-- GOAL --
Reproduce every line of the rows below, shifting each answer's point coordinates by adding 88 to both numbers. Leave the pictures out.

########################################

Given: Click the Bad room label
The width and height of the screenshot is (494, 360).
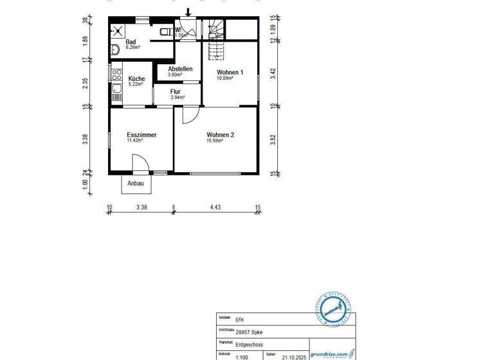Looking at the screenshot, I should point(131,42).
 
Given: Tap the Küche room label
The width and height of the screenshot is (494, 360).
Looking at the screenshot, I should point(136,79).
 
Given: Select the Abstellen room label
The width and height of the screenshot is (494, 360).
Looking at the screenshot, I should point(180,69).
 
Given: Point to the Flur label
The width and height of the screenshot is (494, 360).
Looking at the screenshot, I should point(176,92).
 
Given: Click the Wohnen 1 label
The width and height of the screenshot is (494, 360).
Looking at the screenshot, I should point(230,73).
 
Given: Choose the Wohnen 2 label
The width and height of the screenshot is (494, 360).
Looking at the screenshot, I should point(220,135).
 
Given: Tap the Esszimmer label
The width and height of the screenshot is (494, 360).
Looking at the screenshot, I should point(142,135).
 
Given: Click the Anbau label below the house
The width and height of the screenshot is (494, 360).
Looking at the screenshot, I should point(136,183).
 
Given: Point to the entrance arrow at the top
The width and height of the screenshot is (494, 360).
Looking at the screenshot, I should point(188,12).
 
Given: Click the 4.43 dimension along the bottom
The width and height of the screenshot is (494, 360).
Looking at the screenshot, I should point(215,207).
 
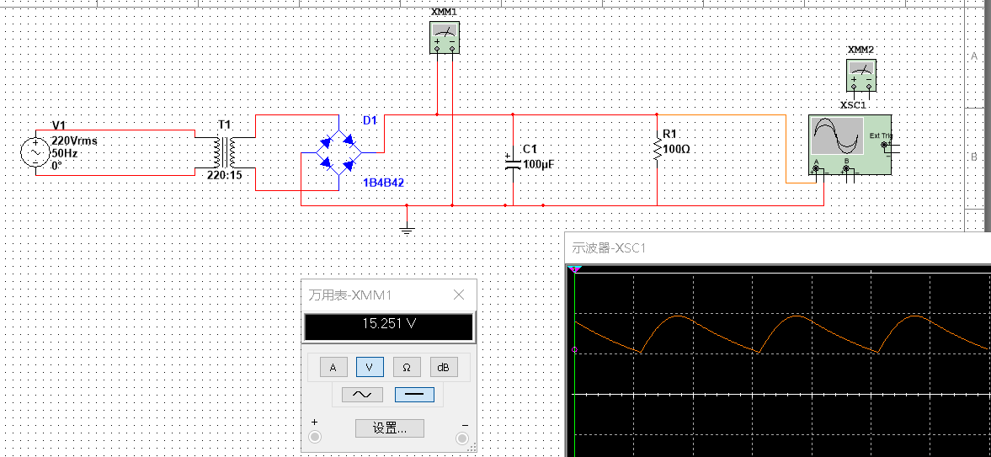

########################################

-- RESPONSE TO THIS TASK --
Given: Click the Bad room label
The width and height of the screenshot is (494, 360).
Looking at the screenshot, I should point(219,130).
 
Given: Tap the Küche room label
The width and height of the screenshot is (494, 360).
Looking at the screenshot, I should point(224,167).
 
Given: Select the Abstellen room label
The width and height of the screenshot is (494, 360).
Looking at the screenshot, I should point(268,157).
 
Given: Point to the Flur label
The width and height of the screenshot is (494, 360).
Looking at the screenshot, I should point(264,180).
 
Given: Click the Wohnen 1 label
The width and height of the screenshot is (494, 360).
Looking at the screenshot, I should point(318,161).
 
Given: Choose the Wohnen 2 label
The width and height of the screenshot is (494, 360).
Looking at the screenshot, I should point(308,223).
 
Given: Tap the Esszimmer label
The width and height of the screenshot is (494, 360).
Looking at the screenshot, I should point(230,223).
 
Given: Click the Anbau label below the house
The width and height of the screenshot is (494, 360).
Looking at the screenshot, I should point(224,271).
 
Given: Point to the entrance arrow at the top
The width and height of the screenshot is (494, 360).
Looking at the screenshot, I should point(276,100).
 
Given: Click the 4.43 dimension along the bottom
The width and height of the screenshot is (494, 360).
Looking at the screenshot, I should point(303,295).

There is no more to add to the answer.